Harrell, head teller of American Banking Company, held in her hand a check for $4,300 made out to a bank customer. In front of her was a letter saying the customer had won $1.5 million in the Euro Lotto. The check had been sent to the customer to cover "insurance and stamp duties," the letter said, and the money had to be sent to a Las Vegas address so that the customer could recover the balance of her winnings.

Of course, the winnings don't exist.

Because bank employees had been warned by earlier scams, they caught the fraud while the customer was in the bank, trying to buy a money order to send to Las Vegas.

"Just by glancing at this check, there's no way to know it's [fraudulent]," Harrell said.

The only thing Harrell found that might have roused her suspicions -- a routing number quite different from the ones she usually handles -- was in fact legitimate; another bank employee traced it to the bank named on the check, although that bank did not issue the check, she said.

Had the bank not caught the fraud, the $4,300 would have been added to the customer's account; the customer would have bought a money order for that same amount and mailed it to Las Vegas; the bank the check was issued on would have refused payment; and American Banking Company would have deducted $4,300 from the customer's account ... if there was that much in there.

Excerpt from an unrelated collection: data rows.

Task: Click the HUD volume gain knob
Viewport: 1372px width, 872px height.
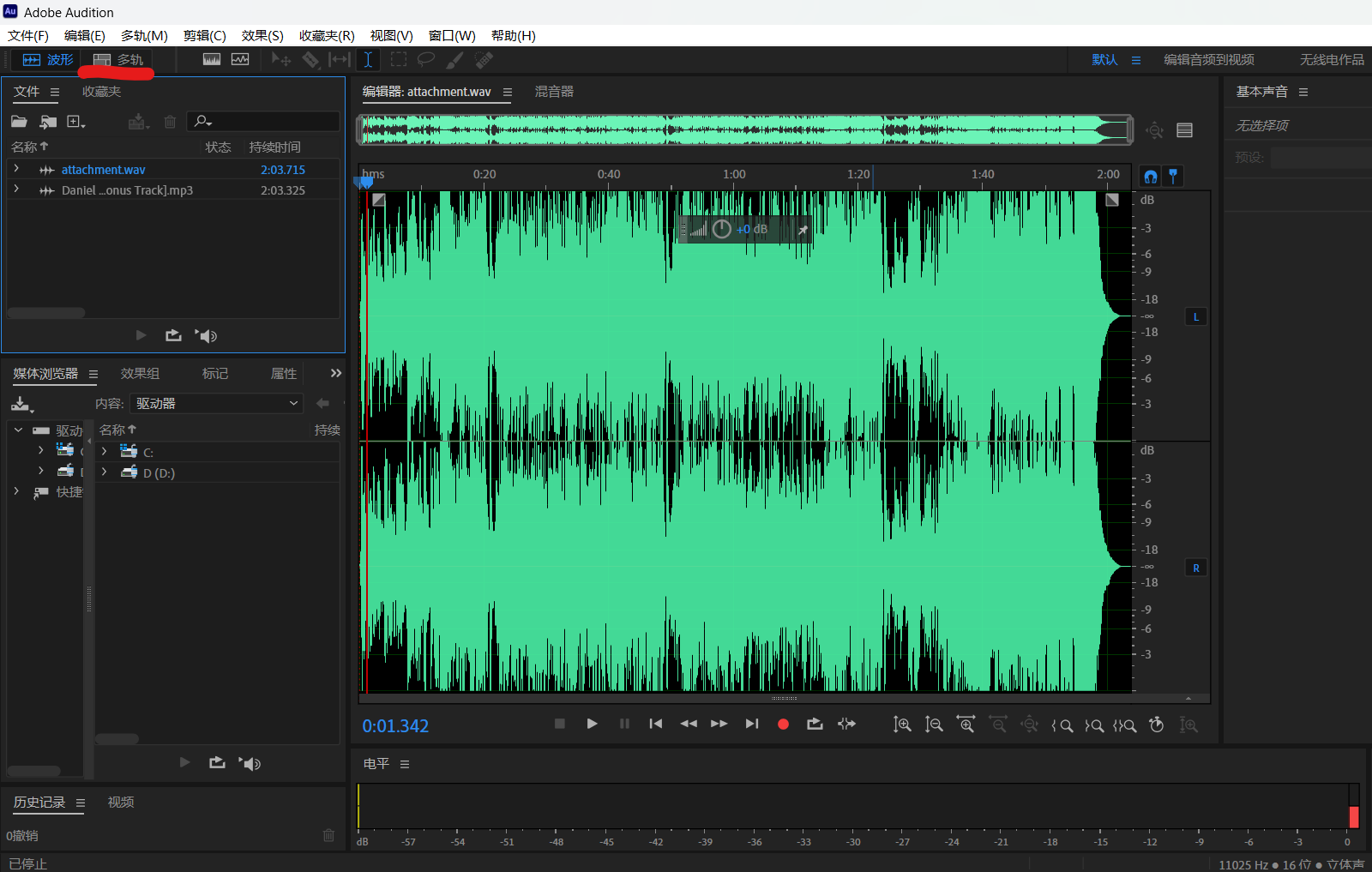Action: pyautogui.click(x=722, y=229)

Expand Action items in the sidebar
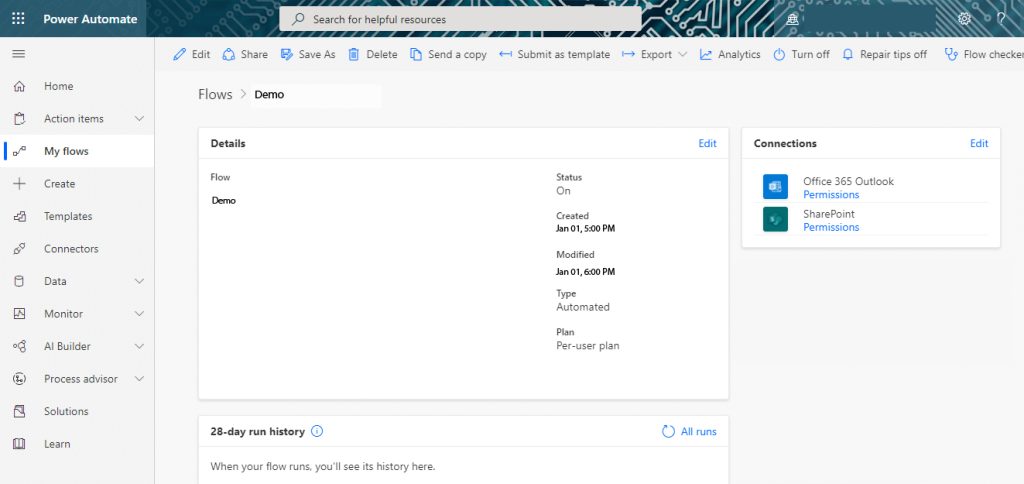click(x=139, y=119)
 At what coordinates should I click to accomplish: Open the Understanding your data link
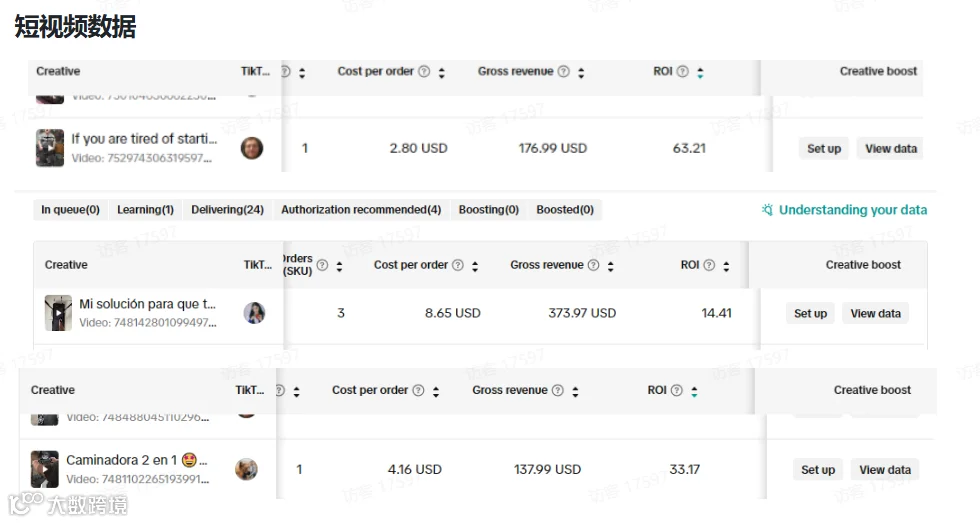[852, 210]
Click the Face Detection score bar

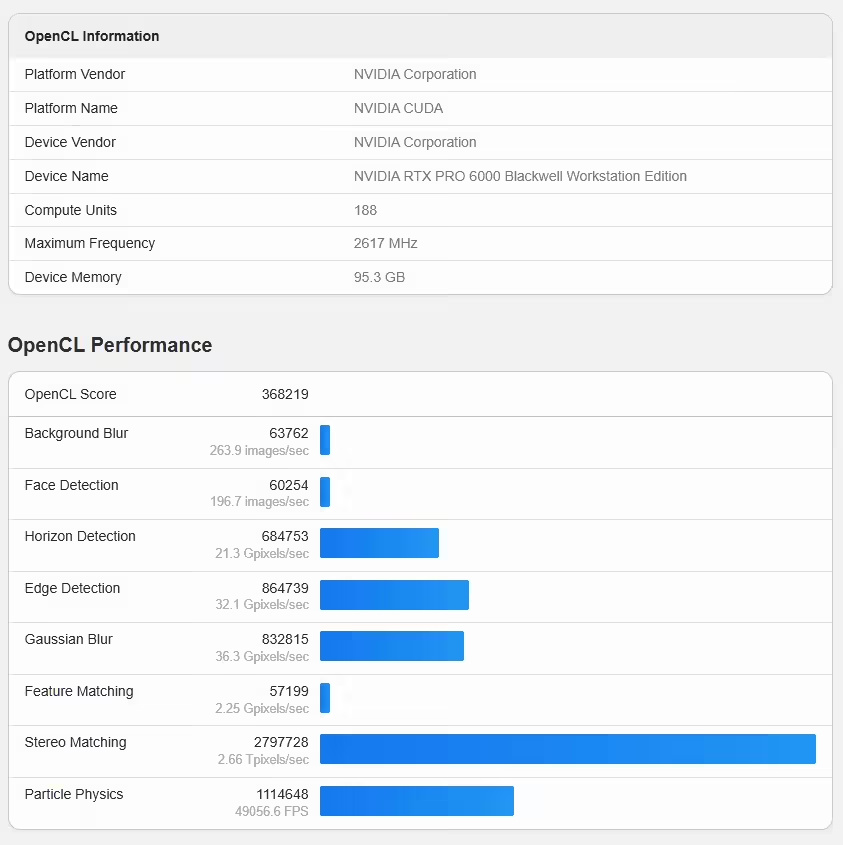click(x=325, y=492)
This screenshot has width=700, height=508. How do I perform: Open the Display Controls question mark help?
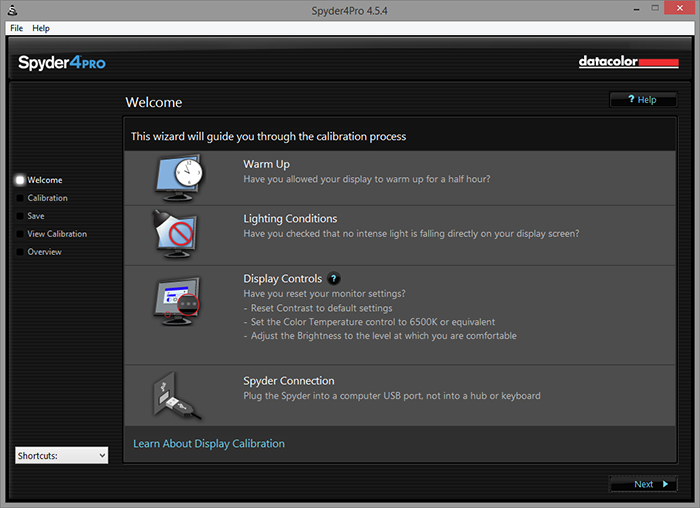[x=334, y=279]
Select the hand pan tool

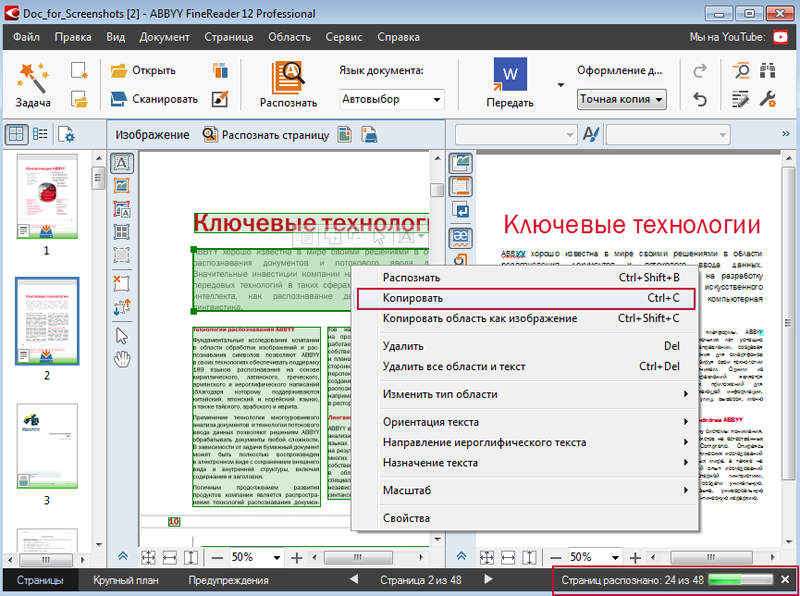[x=122, y=360]
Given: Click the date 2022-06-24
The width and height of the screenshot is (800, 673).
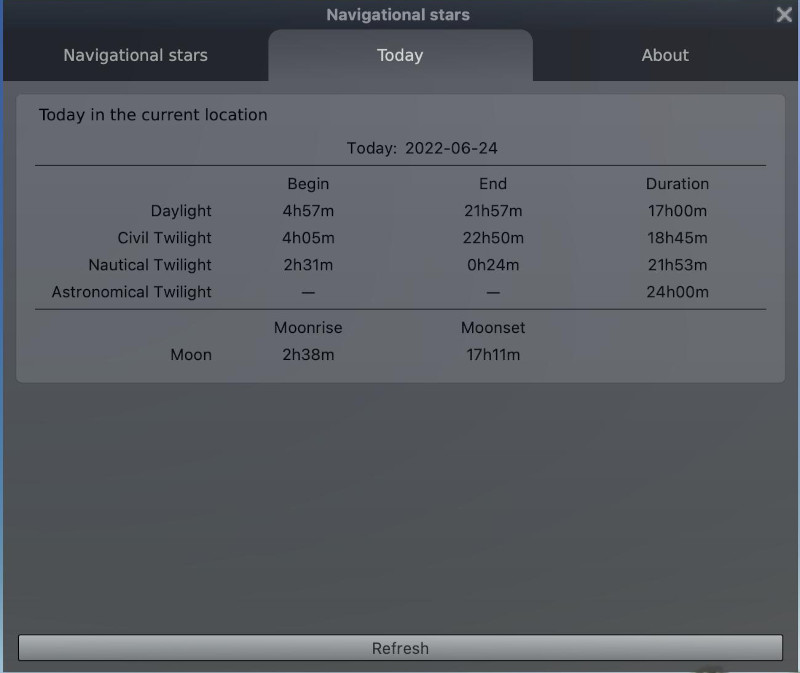Looking at the screenshot, I should click(x=451, y=148).
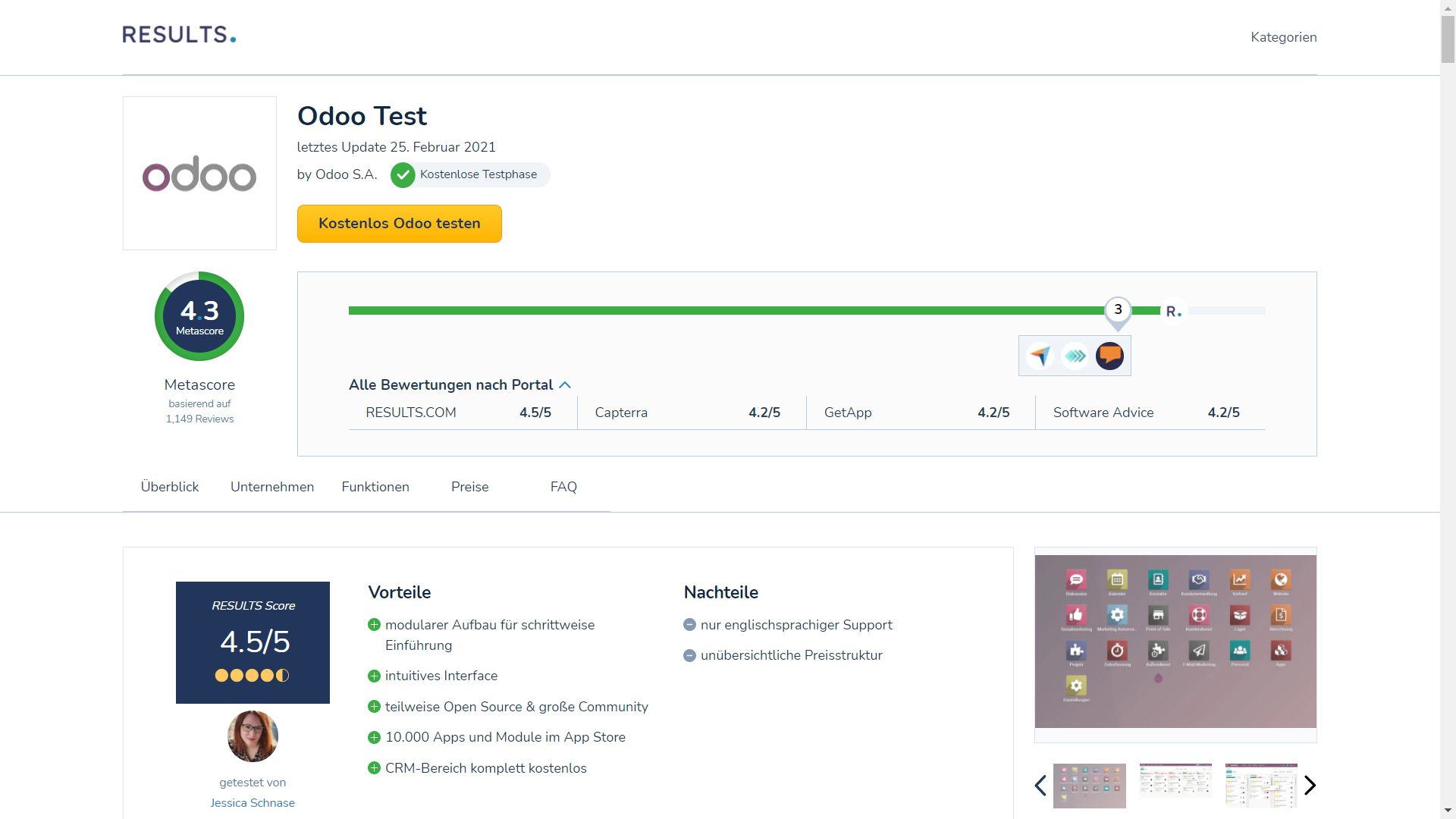
Task: Click the Capterra arrow portal icon
Action: 1040,356
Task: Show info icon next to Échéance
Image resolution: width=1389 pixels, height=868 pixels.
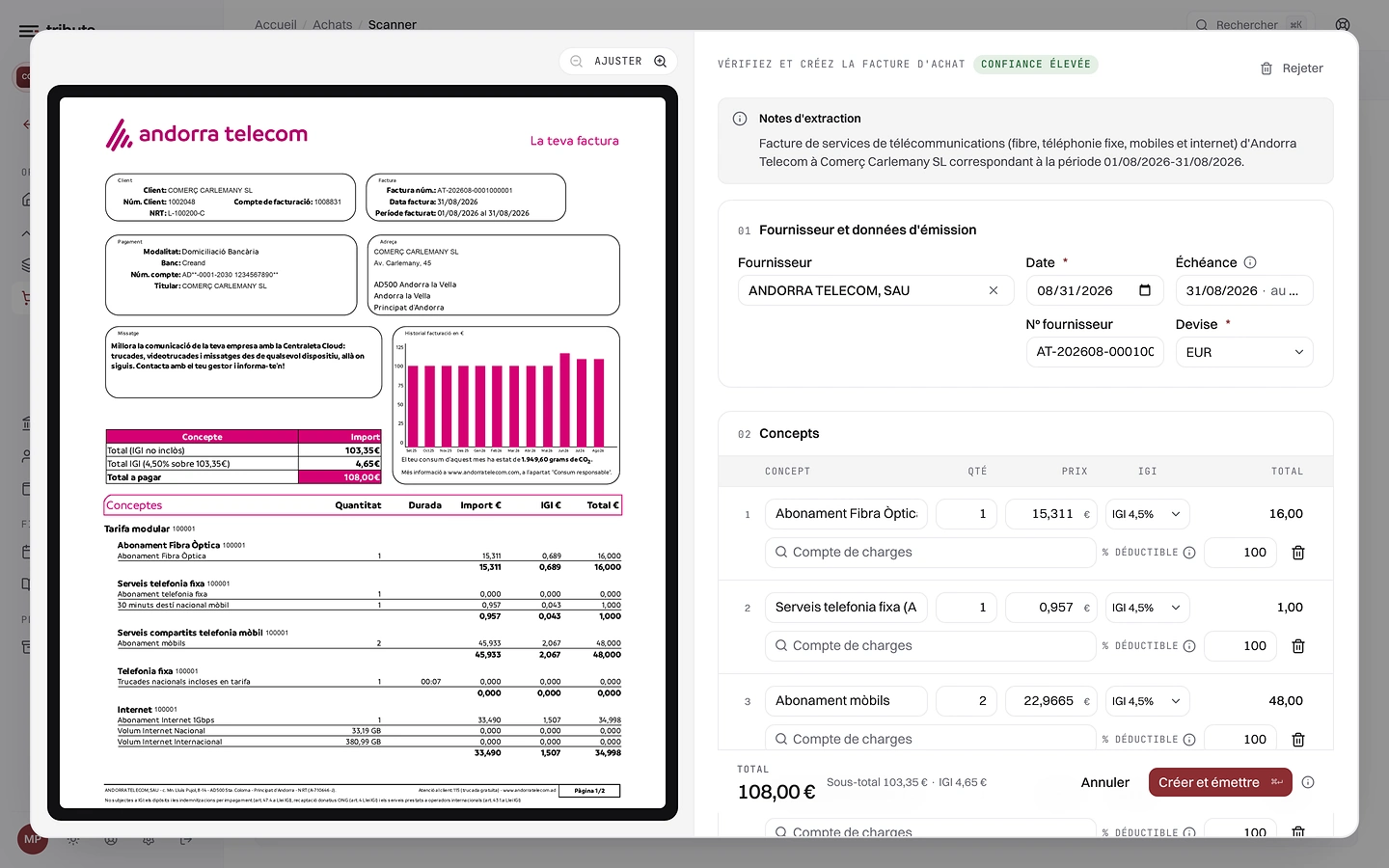Action: click(x=1250, y=262)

If the account didn't have that much in it, the customer would have had to pay back the difference.

In fact, said Nellie Warren, ABC's vice president for operations, the customer could face criminal penalties if police thought she knew the check was bogus.

"They [scams] are coming from all over the place any more," Warren said.

"We can't stop the crooks," she said. "If we can just stop the people from falling for them."

This scam is identical to one reported to The Observer in late April.

On April 20, Moultrie Police Sgt. Roger Lindsay told The Observer at least five fraudulent checks form the University of Wisconsin Credit Union in Madison, Wis., a legitimate business, had been sent to area residents. The counterfeit checks were sent from Canada along with a letter just like the ABC Bank customer received, saying the recipient had won money in a lottery.

The letter recipient was to cash the check, buy a money order and send that money order to someone in Canada to receive the lottery prize.

Lindsay said in April that police had also been notified of three counterfeit money orders sent to area residents from London. Similar to the other scam, the recipients were asked to cash the money orders and send the money back.

The fact the person sending the documents is asking for money back should show the transaction is a scam, Lindsay said. Any items won from a legitimate group never require money be sent to claim them.

Lindsay encouraged anyone who receives a suspicious check to contact the Moultrie Police or Colquitt County Sheriff's Office. They can determine whether the document is legitimate or not.